There are two important arenas where smartphones and tablets have not been able to breakthrough – advanced gaming and business productivity apps. The best gaming is still Microsoft PC or XBox/Playstation/Wii oriented with a strong MacOS contingent. True there are great games to be found on smartphones and tablets – but the advanced external controller devices are primarily PC oriented. And now 3D Gesture UIs like Kinect, LeapMotion, and Creative Senz 3D have already been translated to the PC platforms where they will contribute not just to gaming but also creative and productivity apps.
It is in productivity apps that PCs and Intel should really prosper. Already, PCs have a tremendous advantage in the sheer number of apps. But with PCs now beating tablets on their own turf in terms of size, two-in-one portability/adaptability, and notably battery life -tablets should begin to wane as PCs bring more versatility to personal computing and productivity. Finally, Intel’s Perceptual Computing SDK and $100million in funding should assure that the tablet community will not spring any major innovation surprises on PCs.
Summary
Smartphones, deriving from their PDA-Personal Digital Assistant roots, have become the Swiss Army Knife of electronic devices as they have subsumed and absorbed ever more electronic device roles. Media player, calendar and notetaker, phone, ebook, GPS and mapping tool, navigation and location finder, handy camera, video taker, tape recorder, web browser, fitness monitor, digital wallet, and so on. Their physical sensors coupled with lightness, flexible size, and battery life will guarantee that mobile devices will do very well in the personal consumer electronics space for some time to come. But as chips become relentlessly more powerful – they have pulled mobile devices in many directions. One of those is towards the overall size and power consumption of PCs.

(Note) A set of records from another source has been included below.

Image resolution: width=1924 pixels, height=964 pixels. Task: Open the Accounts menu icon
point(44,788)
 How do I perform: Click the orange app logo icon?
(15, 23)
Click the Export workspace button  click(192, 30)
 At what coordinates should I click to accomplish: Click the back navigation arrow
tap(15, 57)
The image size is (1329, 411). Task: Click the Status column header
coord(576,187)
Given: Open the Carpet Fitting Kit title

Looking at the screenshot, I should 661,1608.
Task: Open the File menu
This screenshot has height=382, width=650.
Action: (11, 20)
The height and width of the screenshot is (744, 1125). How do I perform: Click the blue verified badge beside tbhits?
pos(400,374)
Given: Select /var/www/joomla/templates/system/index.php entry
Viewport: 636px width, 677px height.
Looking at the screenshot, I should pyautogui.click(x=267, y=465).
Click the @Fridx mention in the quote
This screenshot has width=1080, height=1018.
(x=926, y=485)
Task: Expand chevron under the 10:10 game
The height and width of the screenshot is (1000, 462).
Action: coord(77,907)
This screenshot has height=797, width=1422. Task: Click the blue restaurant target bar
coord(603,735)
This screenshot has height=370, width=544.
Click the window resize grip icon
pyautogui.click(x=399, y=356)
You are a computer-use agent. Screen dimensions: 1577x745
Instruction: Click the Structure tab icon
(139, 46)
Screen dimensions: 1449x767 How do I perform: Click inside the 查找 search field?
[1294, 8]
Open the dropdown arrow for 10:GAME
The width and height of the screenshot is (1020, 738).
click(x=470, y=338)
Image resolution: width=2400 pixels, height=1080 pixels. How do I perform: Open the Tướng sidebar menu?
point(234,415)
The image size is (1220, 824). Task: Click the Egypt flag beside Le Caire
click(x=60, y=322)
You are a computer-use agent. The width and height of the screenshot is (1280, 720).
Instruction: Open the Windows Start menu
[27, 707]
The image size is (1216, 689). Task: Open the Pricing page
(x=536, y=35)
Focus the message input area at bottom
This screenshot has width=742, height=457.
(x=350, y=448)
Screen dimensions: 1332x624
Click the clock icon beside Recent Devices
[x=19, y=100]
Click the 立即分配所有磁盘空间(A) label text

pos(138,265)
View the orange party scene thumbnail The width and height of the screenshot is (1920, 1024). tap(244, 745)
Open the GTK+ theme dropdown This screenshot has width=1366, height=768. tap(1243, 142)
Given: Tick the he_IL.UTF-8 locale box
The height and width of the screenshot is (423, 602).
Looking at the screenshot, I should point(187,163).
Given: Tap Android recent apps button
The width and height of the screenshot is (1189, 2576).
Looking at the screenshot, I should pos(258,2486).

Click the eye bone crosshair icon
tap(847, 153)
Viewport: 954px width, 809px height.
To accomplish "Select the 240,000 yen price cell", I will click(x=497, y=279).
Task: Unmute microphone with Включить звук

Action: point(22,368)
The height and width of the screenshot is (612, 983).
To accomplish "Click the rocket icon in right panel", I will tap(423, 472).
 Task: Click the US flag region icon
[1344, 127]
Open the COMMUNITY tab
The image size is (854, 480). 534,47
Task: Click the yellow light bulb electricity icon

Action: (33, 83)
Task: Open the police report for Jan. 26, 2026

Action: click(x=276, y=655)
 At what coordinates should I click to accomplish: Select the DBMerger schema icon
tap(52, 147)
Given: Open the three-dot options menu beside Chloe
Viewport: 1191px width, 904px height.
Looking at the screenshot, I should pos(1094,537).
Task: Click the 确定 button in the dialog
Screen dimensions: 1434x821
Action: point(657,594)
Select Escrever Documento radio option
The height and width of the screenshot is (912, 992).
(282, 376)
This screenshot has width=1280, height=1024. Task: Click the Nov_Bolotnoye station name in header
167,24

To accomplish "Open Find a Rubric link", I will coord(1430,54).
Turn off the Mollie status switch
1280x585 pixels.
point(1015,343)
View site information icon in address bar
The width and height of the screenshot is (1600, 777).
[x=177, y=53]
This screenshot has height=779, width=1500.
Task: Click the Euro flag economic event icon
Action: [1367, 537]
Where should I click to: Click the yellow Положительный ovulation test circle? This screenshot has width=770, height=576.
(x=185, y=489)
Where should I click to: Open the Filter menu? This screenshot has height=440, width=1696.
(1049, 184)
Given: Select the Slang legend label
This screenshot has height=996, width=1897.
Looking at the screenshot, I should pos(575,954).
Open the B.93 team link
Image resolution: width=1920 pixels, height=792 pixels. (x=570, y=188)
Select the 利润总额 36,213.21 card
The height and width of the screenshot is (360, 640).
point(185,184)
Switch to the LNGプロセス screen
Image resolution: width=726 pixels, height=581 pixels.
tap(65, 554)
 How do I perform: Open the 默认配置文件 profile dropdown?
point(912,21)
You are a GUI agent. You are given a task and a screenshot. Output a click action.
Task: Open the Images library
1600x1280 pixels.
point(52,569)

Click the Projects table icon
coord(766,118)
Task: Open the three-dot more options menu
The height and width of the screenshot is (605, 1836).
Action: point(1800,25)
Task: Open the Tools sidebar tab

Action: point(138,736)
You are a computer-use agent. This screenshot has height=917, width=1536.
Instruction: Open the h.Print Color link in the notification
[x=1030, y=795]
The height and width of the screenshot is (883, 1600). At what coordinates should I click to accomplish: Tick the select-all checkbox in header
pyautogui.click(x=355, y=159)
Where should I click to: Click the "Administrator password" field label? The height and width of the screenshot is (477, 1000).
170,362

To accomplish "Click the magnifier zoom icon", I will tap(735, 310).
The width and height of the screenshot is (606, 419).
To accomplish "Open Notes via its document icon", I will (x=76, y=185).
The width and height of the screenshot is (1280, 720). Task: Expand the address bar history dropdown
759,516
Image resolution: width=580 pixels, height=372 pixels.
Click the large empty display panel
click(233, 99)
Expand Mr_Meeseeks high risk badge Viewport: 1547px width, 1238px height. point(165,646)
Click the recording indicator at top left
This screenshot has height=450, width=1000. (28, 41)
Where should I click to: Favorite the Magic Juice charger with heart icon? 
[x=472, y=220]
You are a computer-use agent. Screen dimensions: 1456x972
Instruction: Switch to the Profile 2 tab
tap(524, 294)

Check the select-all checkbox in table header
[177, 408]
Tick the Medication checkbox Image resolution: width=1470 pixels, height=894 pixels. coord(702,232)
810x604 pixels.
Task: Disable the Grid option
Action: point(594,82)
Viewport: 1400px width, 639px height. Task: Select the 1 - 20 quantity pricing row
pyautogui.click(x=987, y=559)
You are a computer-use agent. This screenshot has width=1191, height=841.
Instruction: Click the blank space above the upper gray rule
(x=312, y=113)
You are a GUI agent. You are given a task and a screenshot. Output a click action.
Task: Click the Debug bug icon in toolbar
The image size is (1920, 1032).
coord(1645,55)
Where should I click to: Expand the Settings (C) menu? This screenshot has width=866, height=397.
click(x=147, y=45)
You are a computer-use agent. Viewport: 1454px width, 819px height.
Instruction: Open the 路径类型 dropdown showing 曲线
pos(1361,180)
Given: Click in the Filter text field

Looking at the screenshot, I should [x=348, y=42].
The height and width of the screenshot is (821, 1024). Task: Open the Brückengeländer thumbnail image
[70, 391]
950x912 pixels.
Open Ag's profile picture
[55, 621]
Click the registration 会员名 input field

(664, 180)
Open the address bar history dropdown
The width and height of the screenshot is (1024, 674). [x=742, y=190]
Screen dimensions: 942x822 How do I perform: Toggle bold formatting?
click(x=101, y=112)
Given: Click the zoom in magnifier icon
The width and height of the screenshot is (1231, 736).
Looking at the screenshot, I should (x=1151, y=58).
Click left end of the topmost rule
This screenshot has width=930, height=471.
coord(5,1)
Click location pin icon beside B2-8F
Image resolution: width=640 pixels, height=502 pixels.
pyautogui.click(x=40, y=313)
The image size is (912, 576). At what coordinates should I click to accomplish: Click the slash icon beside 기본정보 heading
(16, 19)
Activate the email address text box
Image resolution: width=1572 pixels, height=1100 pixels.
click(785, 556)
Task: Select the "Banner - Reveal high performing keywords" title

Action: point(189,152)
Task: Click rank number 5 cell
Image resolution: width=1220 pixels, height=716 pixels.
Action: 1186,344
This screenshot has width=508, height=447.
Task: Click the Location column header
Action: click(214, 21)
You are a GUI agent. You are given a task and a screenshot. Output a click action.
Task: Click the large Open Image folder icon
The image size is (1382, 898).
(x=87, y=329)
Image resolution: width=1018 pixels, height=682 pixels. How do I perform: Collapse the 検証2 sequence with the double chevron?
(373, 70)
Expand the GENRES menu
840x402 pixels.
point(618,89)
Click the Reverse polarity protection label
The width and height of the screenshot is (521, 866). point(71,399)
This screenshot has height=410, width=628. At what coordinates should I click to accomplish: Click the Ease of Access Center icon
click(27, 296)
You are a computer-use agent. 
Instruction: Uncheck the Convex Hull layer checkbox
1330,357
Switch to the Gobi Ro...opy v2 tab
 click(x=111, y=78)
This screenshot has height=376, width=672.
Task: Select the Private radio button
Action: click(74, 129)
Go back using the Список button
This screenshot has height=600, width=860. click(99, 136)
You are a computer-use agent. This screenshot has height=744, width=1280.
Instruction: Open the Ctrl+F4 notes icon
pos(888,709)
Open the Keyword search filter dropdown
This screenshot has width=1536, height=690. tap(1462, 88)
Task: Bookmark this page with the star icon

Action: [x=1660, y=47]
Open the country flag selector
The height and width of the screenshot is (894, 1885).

Smartphones and multi-use devices will be protected against the centripetal force that pulls, grows and makes tablets just like PCs – an encounter that tablets cannot win against the size and power-saving revitalized PCs with their millions of apps. And Cloud Computing will supply no cover for tablets because PCs already thrive there. And Apple will have to supply touchscreen and pen/pointer to long suffering Mac graphic users as the LeapMotion and Creative Senz 3D devices bring gestures UIs to games and creative work on PCs. In short, for the next 2-3 years, the ChipZilla Empire Strikes Back in consumer computing.